Acabam de ser votadas na Assembleia da República as propostas do Governo inseridas na chamada Reforma Florestal. Sinalizemos algumas ideias centrais, na sua relação com a posição do PCP, que não deve ser procurada em títulos de jornais, mas no que, desde Outubro de 2016, para não ir mais longe, assumimos sobre esta matéria.
Desde o primeiro momento afirmámos que o conjunto de diplomas da dita Reforma não responderia aos problemas centrais da floresta portuguesa – desvalorização do preço da madeira, abandono do mundo rural a partir da destruição de milhares de postos de trabalho e do encerramento dos serviços públicos, esvaziamento dos Serviços do Ministério da Agricultura, ausência de meios técnicos, humanos e financeiros para concretizar qualquer política –, porque nem se aproxima deles.
Durante dezenas de anos, não faltaram à floresta portuguesa os consensos para aprovar a sua Lei de Bases, iniciativa do PCP, a Estratégia Nacional Florestal, ou o Sistema de Defesa da Floresta contra Incêndios.
O que faltou foi sempre a vontade política, e os meios que lhe correspondessem, para fazer o que estava já aprovado. Os responsáveis por isso encontram-se nas galerias dos sucessivos governos, PS, PSD e CDS! E é bom não esquecer que PSD e CDS, que hoje choram lágrimas de crocodilo, foram responsáveis pela reformulação do Proder que tirou quase 200 milhões de euros à floresta portuguesa!
O que faltou foi a determinação em enfrentar os constrangimentos internos e externos que estão na origem das vulnerabilidades estruturais do país, nos planos alimentar, demográfico, energético, de ordenamento de território, de infra-estruturas e serviços públicos, dramaticamente expostas nos incêndios das últimas semanas.
Afirmámos também que estas propostas não deviam ser votadas à pressa na AR, apenas para responder ao clamor popular, sem qualquer preocupação com o rigor e a ponderação exigidas. Como exemplo, refira-se que relativamente ao Cadastro Florestal não se conhece a avaliação das experiências-piloto no terreno, nem tão pouco as opiniões das entidades que conhecem e tutelam a matéria e que o próprio Ministério da Justiça teve dificuldades em responder a perguntas do PCP, tendo solicitado mais um mês para o efeito. Por isso propusemos o adiamento da sua discussão. Sem sucesso.
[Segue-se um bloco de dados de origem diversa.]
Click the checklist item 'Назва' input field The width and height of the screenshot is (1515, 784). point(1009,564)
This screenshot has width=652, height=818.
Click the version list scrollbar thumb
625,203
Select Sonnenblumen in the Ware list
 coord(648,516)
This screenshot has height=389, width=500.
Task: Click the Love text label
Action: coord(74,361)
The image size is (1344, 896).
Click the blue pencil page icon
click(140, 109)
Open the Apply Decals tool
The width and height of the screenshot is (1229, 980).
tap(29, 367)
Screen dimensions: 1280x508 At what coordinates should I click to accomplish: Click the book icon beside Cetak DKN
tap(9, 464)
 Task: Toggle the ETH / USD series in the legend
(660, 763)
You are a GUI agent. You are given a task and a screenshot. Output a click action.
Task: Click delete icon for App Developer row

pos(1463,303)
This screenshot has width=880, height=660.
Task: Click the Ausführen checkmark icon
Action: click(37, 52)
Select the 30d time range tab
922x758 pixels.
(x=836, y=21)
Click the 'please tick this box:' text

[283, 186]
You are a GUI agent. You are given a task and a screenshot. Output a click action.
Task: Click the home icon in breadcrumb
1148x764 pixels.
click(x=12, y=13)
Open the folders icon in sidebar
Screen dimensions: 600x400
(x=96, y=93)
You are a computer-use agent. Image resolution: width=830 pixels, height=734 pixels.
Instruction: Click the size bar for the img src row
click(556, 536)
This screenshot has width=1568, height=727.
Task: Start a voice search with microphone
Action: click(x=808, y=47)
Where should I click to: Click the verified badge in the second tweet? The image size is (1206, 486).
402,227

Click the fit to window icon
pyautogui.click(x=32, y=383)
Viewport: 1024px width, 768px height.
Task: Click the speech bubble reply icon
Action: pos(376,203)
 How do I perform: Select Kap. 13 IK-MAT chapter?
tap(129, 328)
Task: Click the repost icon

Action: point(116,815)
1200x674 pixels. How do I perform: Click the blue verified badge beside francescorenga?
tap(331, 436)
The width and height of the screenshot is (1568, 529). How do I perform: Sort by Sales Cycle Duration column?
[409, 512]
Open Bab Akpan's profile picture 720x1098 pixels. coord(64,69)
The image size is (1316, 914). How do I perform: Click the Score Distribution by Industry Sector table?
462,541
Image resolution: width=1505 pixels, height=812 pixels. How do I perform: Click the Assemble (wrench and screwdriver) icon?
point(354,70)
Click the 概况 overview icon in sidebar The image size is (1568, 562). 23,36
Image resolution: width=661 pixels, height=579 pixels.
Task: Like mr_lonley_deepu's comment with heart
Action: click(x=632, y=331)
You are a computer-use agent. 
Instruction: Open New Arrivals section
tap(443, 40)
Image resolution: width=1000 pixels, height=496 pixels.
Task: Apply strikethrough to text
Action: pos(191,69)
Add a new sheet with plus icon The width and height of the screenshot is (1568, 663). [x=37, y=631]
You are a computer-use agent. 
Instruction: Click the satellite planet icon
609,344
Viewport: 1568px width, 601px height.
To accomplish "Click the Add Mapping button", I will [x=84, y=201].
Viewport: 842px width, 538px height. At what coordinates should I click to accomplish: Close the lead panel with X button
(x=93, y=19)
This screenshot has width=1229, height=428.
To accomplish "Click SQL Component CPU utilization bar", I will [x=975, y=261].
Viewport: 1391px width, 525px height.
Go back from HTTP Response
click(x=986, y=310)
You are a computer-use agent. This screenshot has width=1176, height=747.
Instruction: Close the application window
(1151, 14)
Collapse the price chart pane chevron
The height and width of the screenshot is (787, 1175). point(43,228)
Consideramos, apesar disso, ter valido o esforço que fizemos, que levou à aprovação da criação, até 2019, das cerca de 250 Equipas de Sapadores em falta, ou de recriar o Corpo de Guardas Florestais; do financiamento modulado para mecanismos de segurança de máquinas agrícolas; da definição de que é obrigação do Estado e não dos proprietários, os procedimentos administrativos para a realização da informação cadastral simplificada, e os apoios para tal às pessoas com insuficiências económicas; da definição como tarefa do ICNF da gestão nacional da área global de eucalipto, para a aproximar da prevista na Estratégia Nacional Florestal, começando pelas explorações de maior dimensão; da garantia de que os proprietários florestais afectados pelas faixas de gestão primária de combustível serão ressarcidos; entre muitas outras.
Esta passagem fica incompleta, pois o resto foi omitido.